Она взглянула на мужа снизу, и тот поразился — так смотрели на него подранки на охоте, прежде чем добивали их.

— Есть у меня до тебя разговор, Федор, — сказала Феодосия. «Да только, боюсь, не по душе он тебе придется».

Они сидели на косогоре над рекой и молчали. Феодосия опустила голову на колени и смотрела, как медленно наползает закат на заливные луга на том берегу. Брусничный цвет понизу, сменялся зеленоватым, лиловым, уходил поверху в чернильную темноту ночи, где уже проглядывали первые звезды.

Федор тяжело вздохнул, и чуть обняв жену за плечи, почувствовал, как слабеет под его рукой ее напряженное, застывшее тело.

— Не виню я тебя, Феодосия, что ты мне всего не рассказала, — проговорил он. «Сама знаешь, не таким я был, когда повенчались мы. То есть думал я обо всем этом давно, да вот только сейчас стал вслух говорить».

— Боялась я, Федя, — женщина внезапно, уткнув лицо в ладони, разрыдалась. Федор испугался — первый раз видел он жену плачущей, даже когда Марфу рожала она, ни слезинки не пролила.

— Ах, как я боялась! — продолжила Феодосия. «Я ж с детства одно знала — чужим не доверяйся, чуть шаг за порог дома — там враги все, только проговоришься, хоть словом единым — на дыбе повиснешь. И замуж за своего человека вышла.

А тут ты — и не могла я ничего сказать тебе, решишь еще — ведьма я, еретичка, и гореть мне на костре. Или сам кому проговоришься и под пыткой дни свои закончишь», — она высморкалась и вытерла рукавом заплаканное, в красных пятнах лицо. «Как же можно любимого своего на смерть посылать?»
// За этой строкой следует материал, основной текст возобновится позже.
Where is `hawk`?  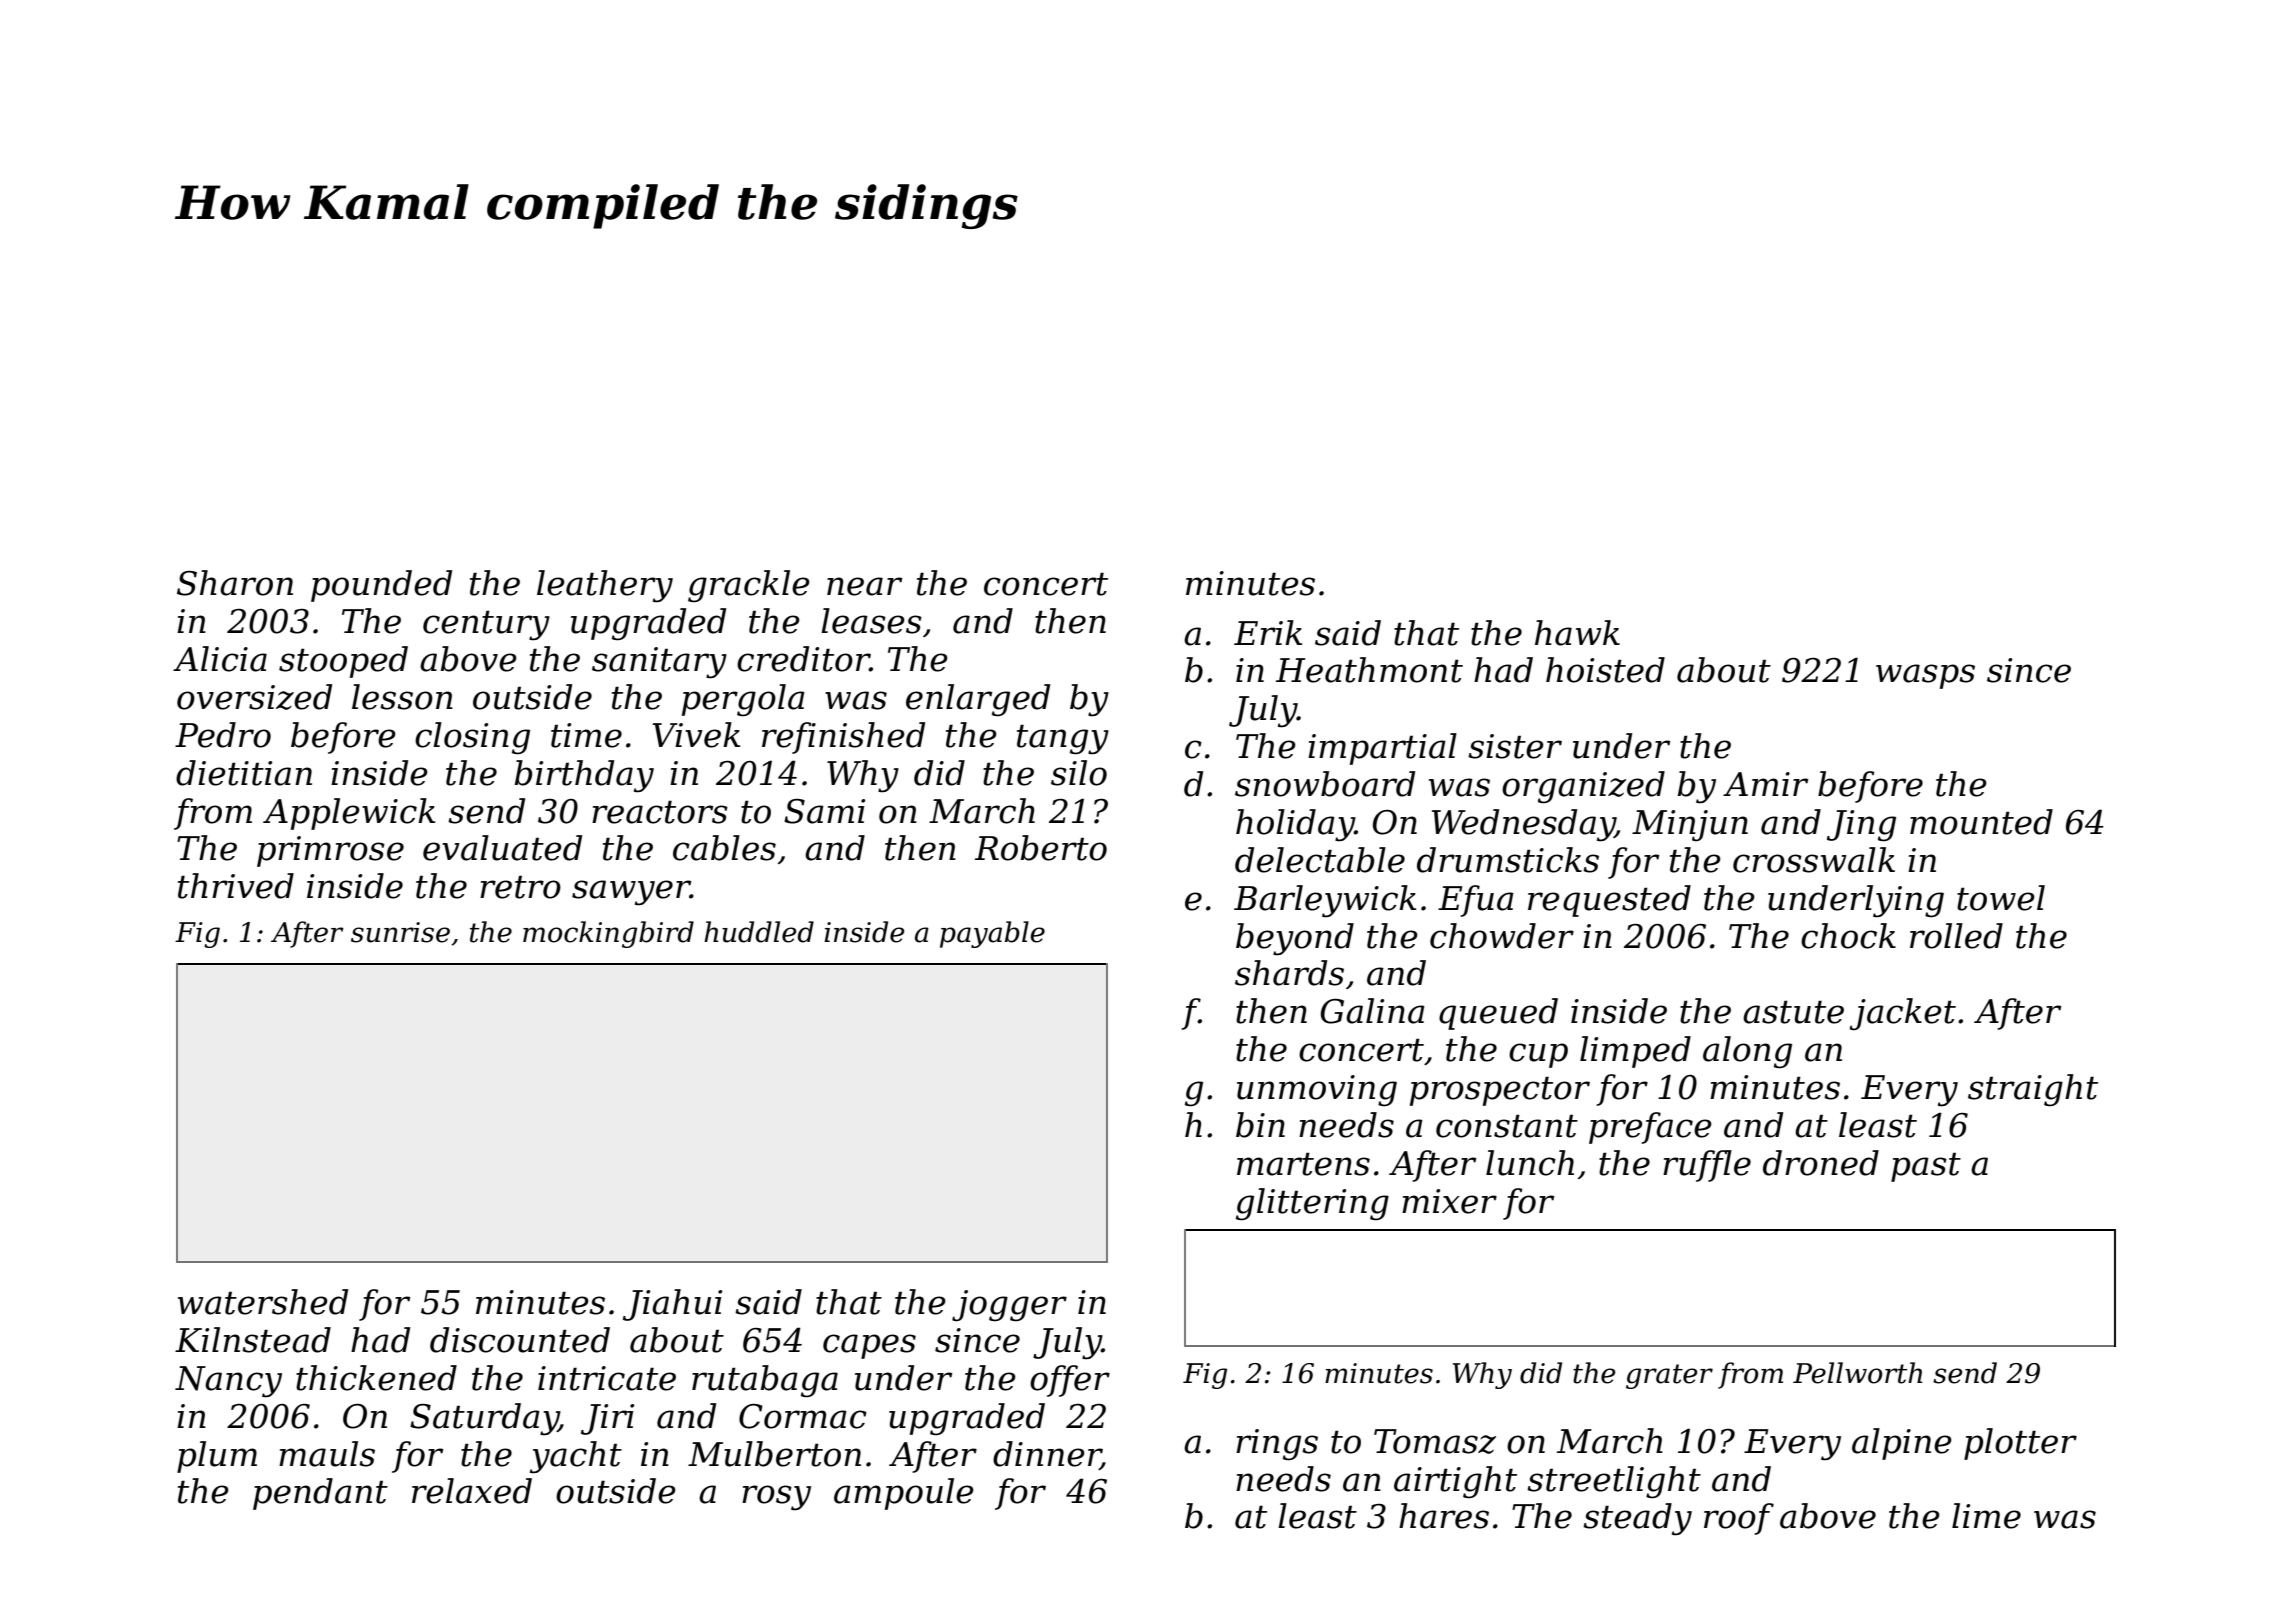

— А любимую как можно? — мягко спросил ее Федор. «Да как же ты, Федосья, могла подумать, что донесу я на тебя? Ты жена моя, плоть моя, — если больно тебе, то и мне больно, заботит что тебя — то и мои заботы, до смерти нас Бог соединил».
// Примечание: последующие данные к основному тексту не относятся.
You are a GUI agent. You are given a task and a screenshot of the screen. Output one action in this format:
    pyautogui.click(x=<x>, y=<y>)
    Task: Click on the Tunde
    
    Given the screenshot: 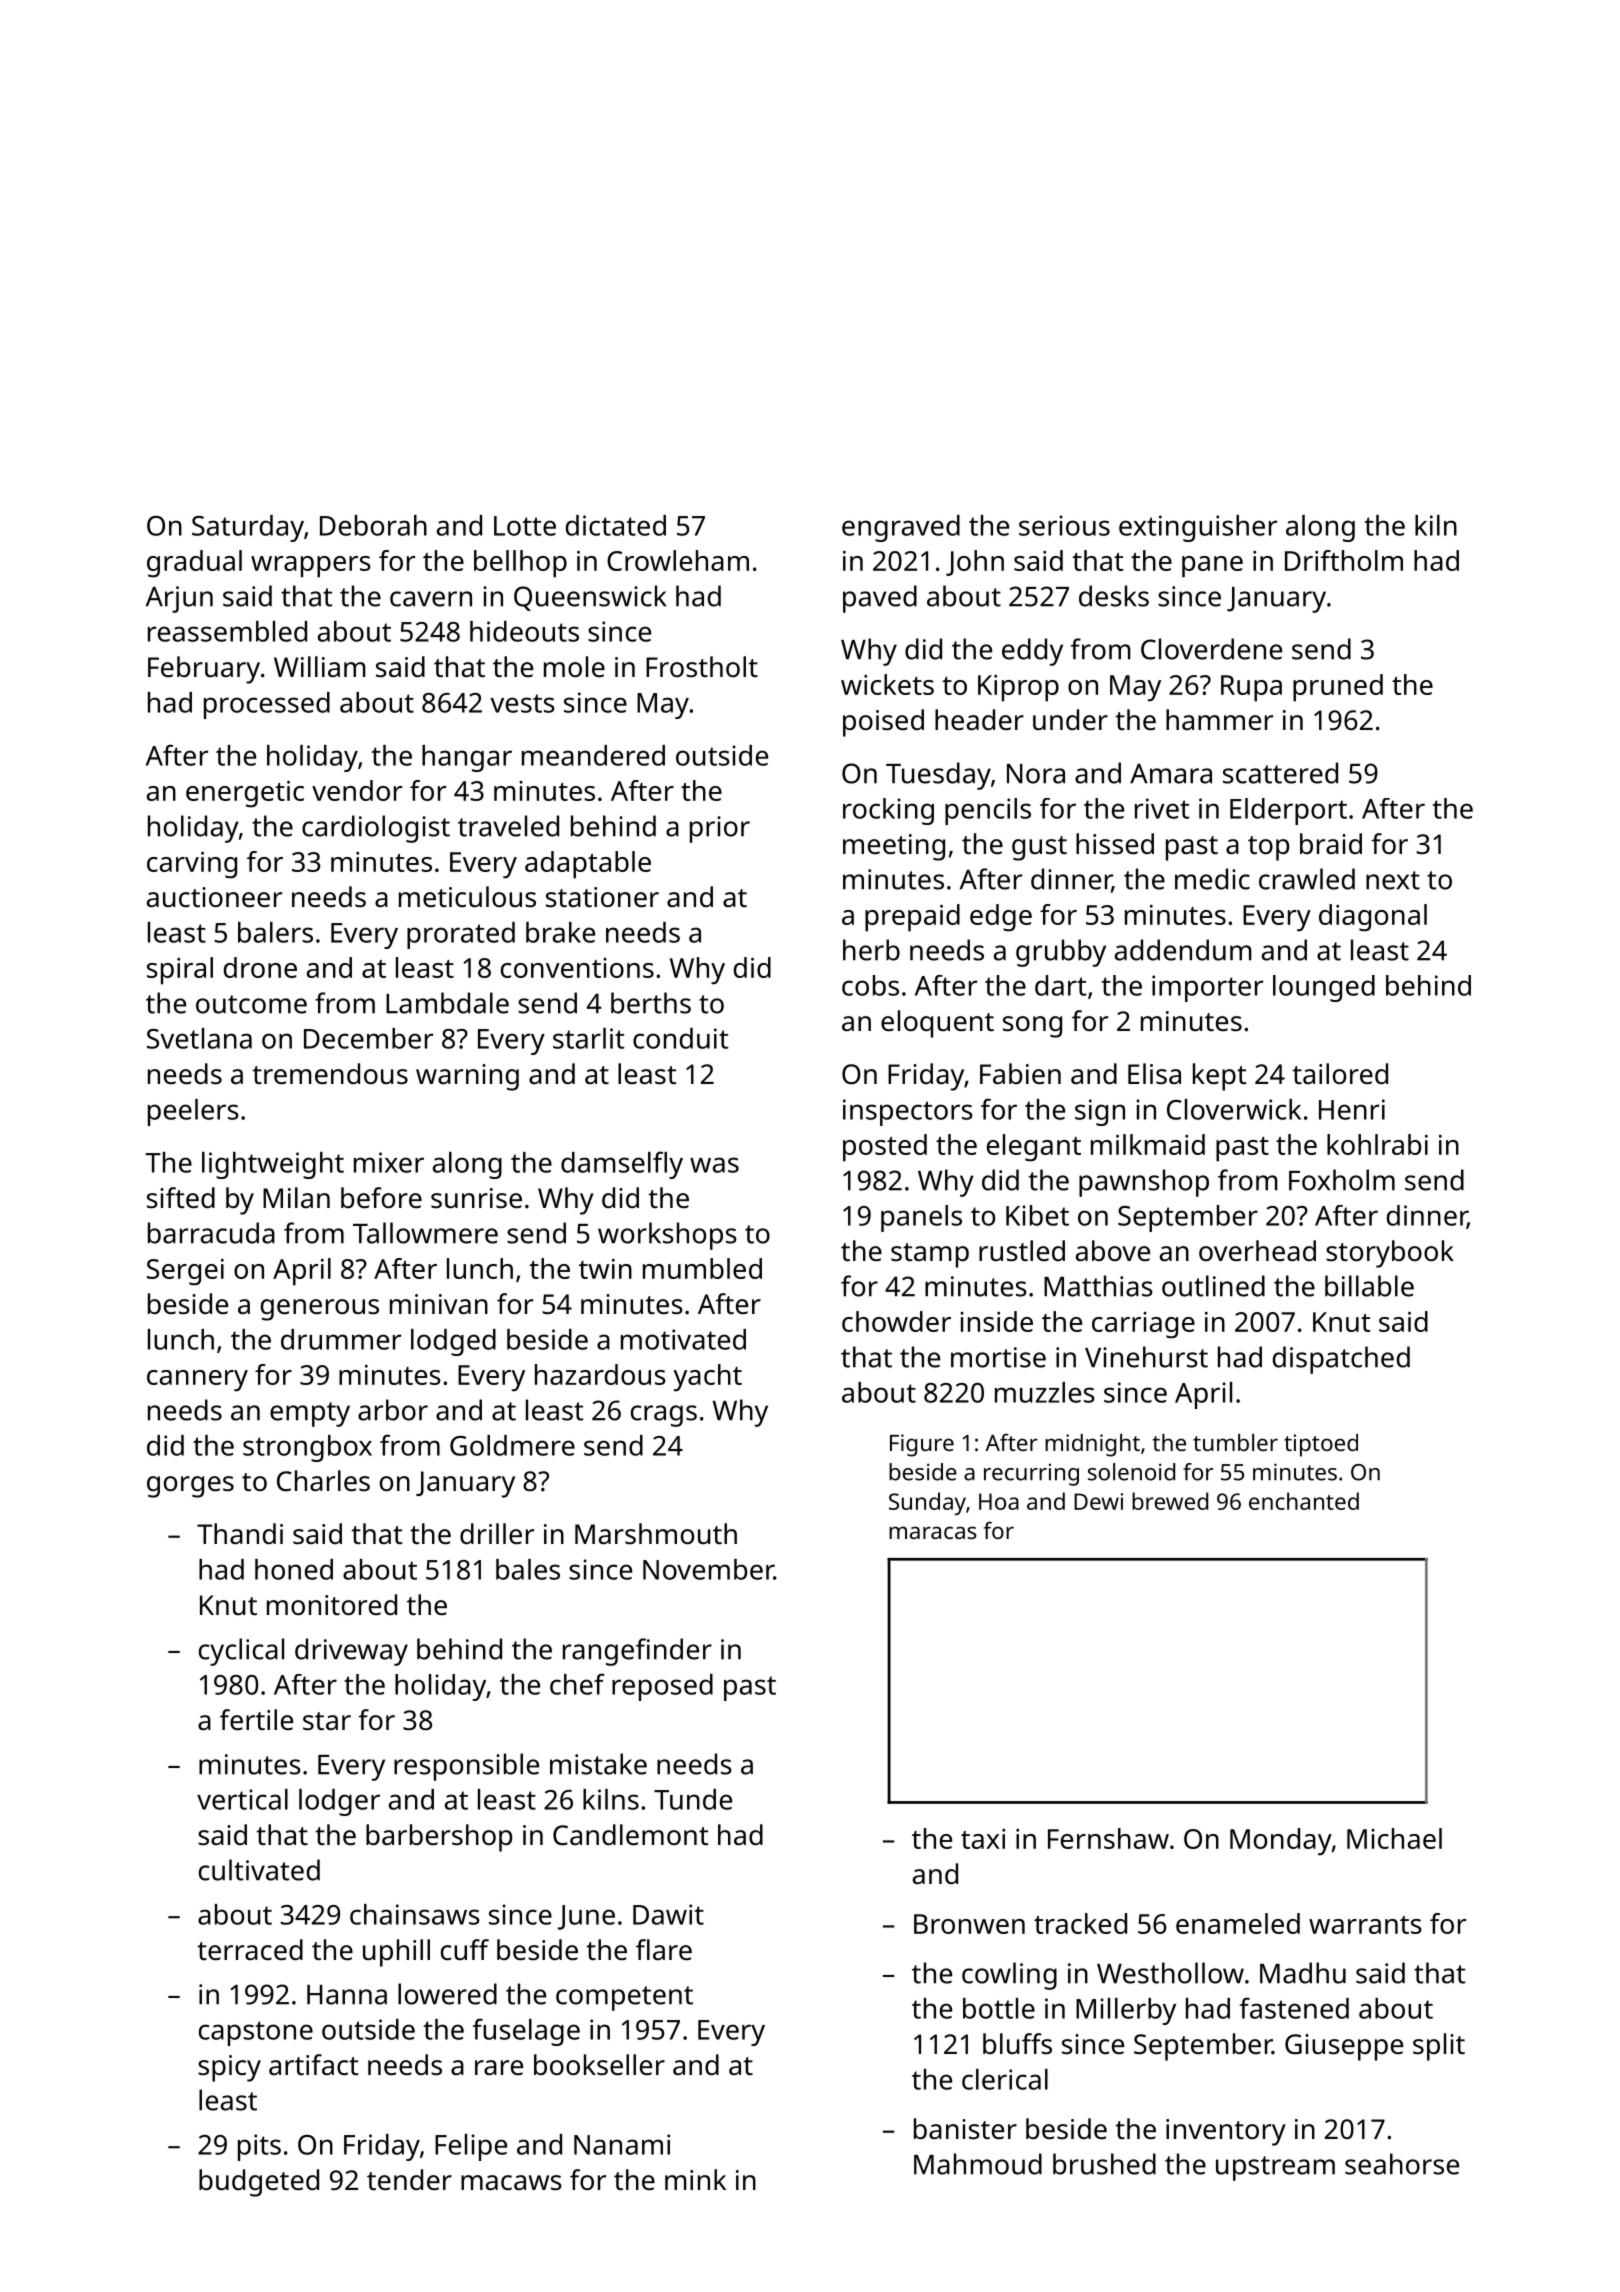 What is the action you would take?
    pyautogui.click(x=693, y=1799)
Феодосия слабо улыбнулась и чуть пожала пальцы мужа.

— А что там тебе Матвей Семенович говорил, — усмехнулся Федор, — так, неужели могу я хоть на вот столько, — он показал пальцами — на сколько, — в тебе усомниться?

Говорил и говорил, я тебе больше, Федосья, скажу — глядя на тебя, любой голову потеряет.
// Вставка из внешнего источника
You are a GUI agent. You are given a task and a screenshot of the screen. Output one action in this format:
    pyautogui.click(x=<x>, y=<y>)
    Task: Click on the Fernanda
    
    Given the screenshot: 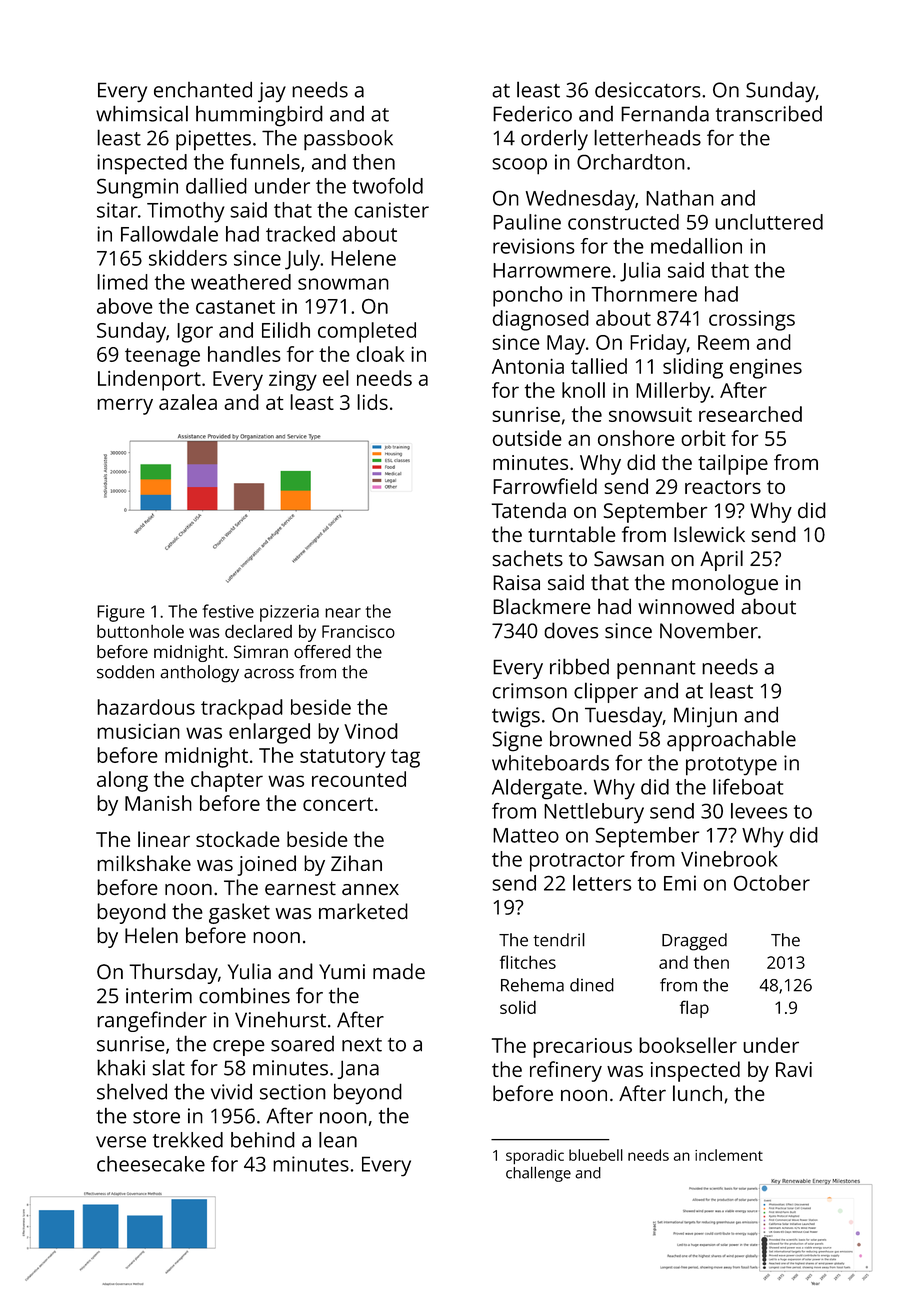 What is the action you would take?
    pyautogui.click(x=665, y=113)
Так что и не думай даже об этом, забудь».

— А как жить-то теперь будем, Федор? — покусав сухие губы, сглотнув комок в горле, спросила Феодосия.

— Так как, — он чуть развел руками. «Как жили, так и будем. Только, сдается мне, легче нам жить станет, хоть ненамного, а легче, прав я, али нет?».

— А как же Марфа? — Феодосия робко прижалась головой к плечу мужа, а тот обнял ее посильнее.

— А что Марфа? — спросил он усмешливо. «Пока пусть растет, а там посмотрим. Тебе батюшка твой, когда все рассказал?».

— Да как десять, али одиннадцать мне, было, — вспомнила Феодосия. «Федор, но как, же так?»

— Что? — посмотрел на нее муж.

— То, что я тебе сейчас поведала — за это ж на костер отправляют.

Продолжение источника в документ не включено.